ACTIVITY
Set down every record below exactly as it appears, but without the pictures.

SOURCE MATERIAL

⟨

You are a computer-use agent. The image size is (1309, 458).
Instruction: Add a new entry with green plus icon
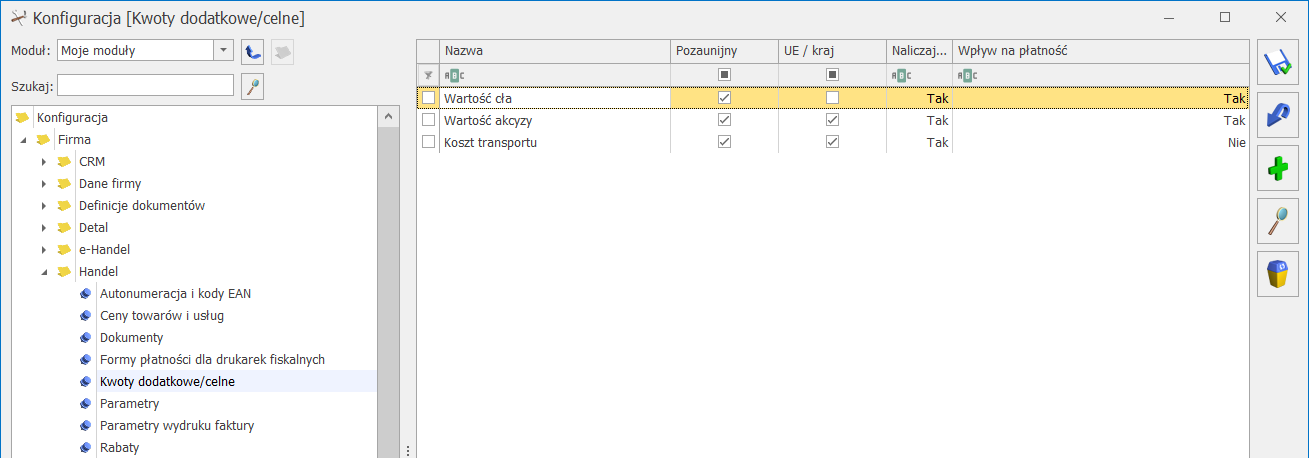1276,169
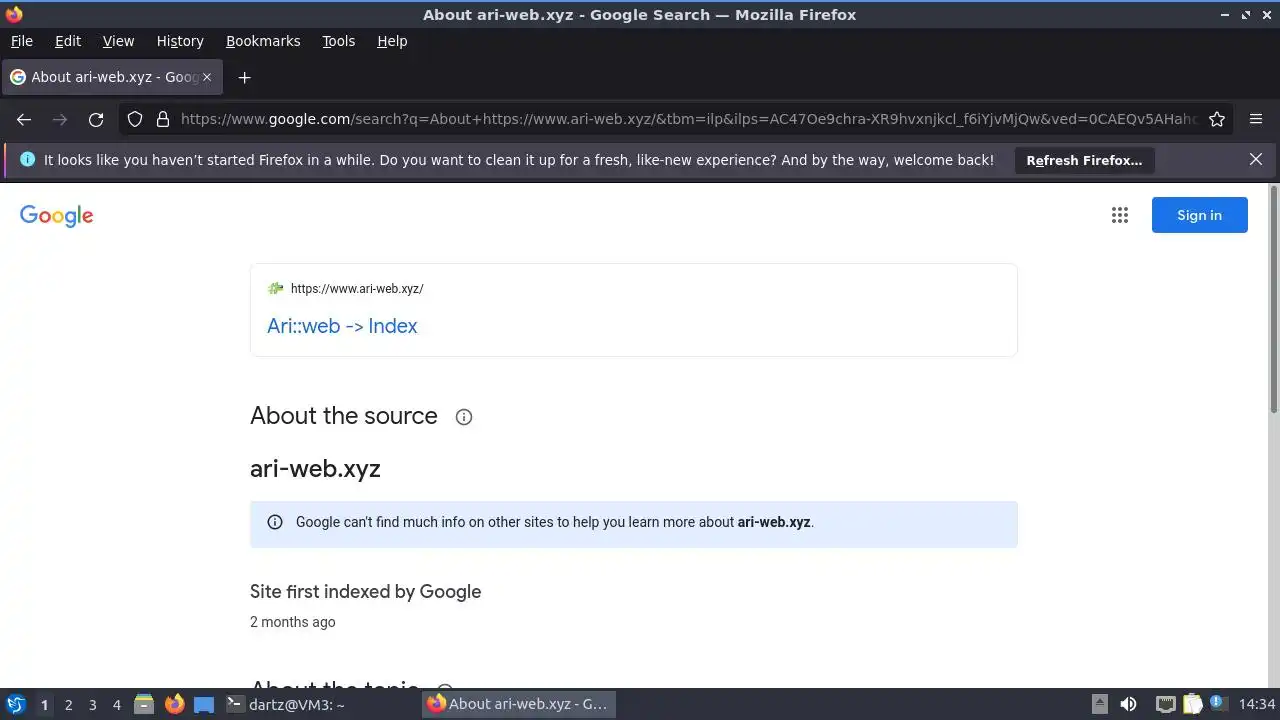Screen dimensions: 1280x720
Task: Click the volume icon in system tray
Action: (1129, 704)
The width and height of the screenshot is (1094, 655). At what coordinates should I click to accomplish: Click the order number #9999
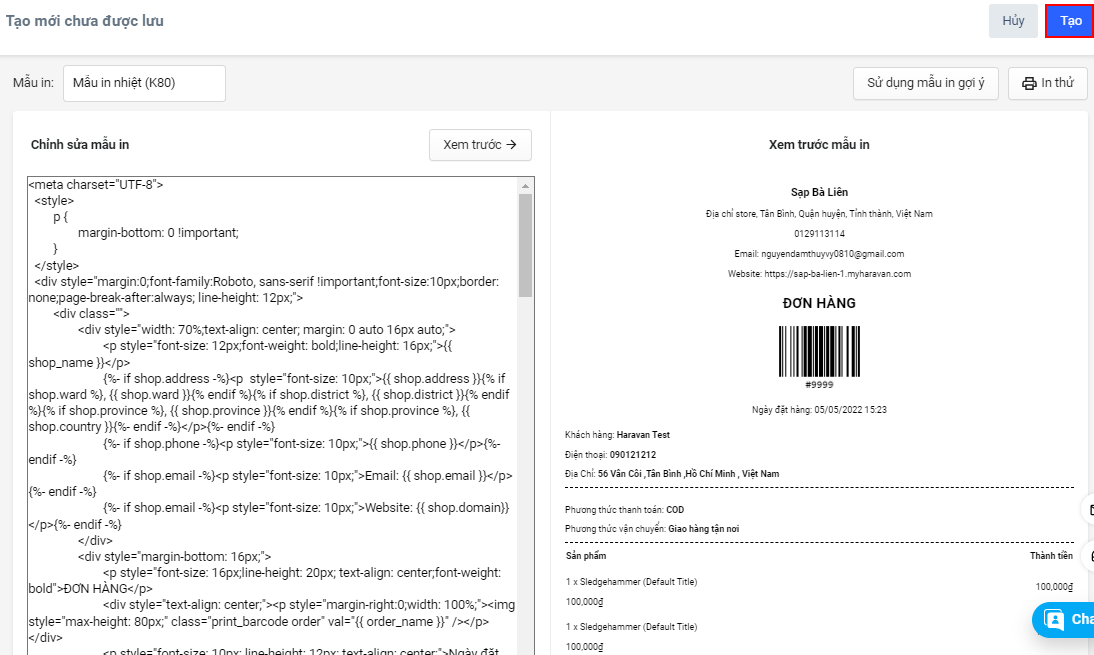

⟩

ANSWER TO THIS TASK
You are a computer-use agent. The image size is (1309, 458).
Instruction: Add a new entry with green plus icon
1276,169
Screen dimensions: 1280x720
Task: Click the volume icon in system tray
Action: (1129, 704)
The width and height of the screenshot is (1094, 655). At what coordinates should I click to accomplish: Click the order number #9999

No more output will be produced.